Work request:
Give again, word for word, every line in the entries below from the line with "Tap the second reply author's name" up to and including the line with "You are a computer-use agent. Screen", and no other line.

Saved entries:
"""

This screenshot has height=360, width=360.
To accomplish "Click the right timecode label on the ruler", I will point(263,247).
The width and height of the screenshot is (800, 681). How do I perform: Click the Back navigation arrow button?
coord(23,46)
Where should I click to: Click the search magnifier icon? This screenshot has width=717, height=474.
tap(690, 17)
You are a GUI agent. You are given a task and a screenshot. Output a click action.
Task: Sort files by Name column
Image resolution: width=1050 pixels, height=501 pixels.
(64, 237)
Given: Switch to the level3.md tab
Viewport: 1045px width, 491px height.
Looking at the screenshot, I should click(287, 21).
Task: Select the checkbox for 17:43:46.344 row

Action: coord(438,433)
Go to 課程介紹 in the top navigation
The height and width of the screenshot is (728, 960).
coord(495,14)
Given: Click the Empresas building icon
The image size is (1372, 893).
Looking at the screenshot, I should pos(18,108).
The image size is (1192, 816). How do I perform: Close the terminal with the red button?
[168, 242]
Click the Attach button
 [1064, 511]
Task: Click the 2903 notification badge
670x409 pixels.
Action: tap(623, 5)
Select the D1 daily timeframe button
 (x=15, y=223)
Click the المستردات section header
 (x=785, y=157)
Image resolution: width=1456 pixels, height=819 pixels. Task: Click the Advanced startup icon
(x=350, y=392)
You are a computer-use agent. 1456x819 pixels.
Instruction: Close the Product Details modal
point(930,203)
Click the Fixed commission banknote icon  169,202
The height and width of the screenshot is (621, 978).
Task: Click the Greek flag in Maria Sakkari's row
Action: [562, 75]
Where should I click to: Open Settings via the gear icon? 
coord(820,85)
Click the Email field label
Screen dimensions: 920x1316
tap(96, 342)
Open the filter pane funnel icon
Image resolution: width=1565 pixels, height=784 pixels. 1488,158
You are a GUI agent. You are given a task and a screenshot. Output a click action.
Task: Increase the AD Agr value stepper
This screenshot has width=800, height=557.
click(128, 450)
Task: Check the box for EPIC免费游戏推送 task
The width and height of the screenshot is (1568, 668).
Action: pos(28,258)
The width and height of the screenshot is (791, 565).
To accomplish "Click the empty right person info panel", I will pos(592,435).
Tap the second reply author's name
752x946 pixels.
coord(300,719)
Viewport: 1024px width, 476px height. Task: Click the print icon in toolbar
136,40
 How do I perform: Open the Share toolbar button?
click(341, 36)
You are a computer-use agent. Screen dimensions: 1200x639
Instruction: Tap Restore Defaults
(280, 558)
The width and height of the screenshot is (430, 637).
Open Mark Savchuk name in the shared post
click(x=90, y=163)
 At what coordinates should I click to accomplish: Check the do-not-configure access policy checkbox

"""

Solved problem:
Tap the second reply author's name
752x946 pixels.
coord(300,719)
Viewport: 1024px width, 476px height. Task: Click the print icon in toolbar
136,40
 How do I perform: Open the Share toolbar button?
click(341, 36)
You are a computer-use agent. Screen dimensions: 1200x639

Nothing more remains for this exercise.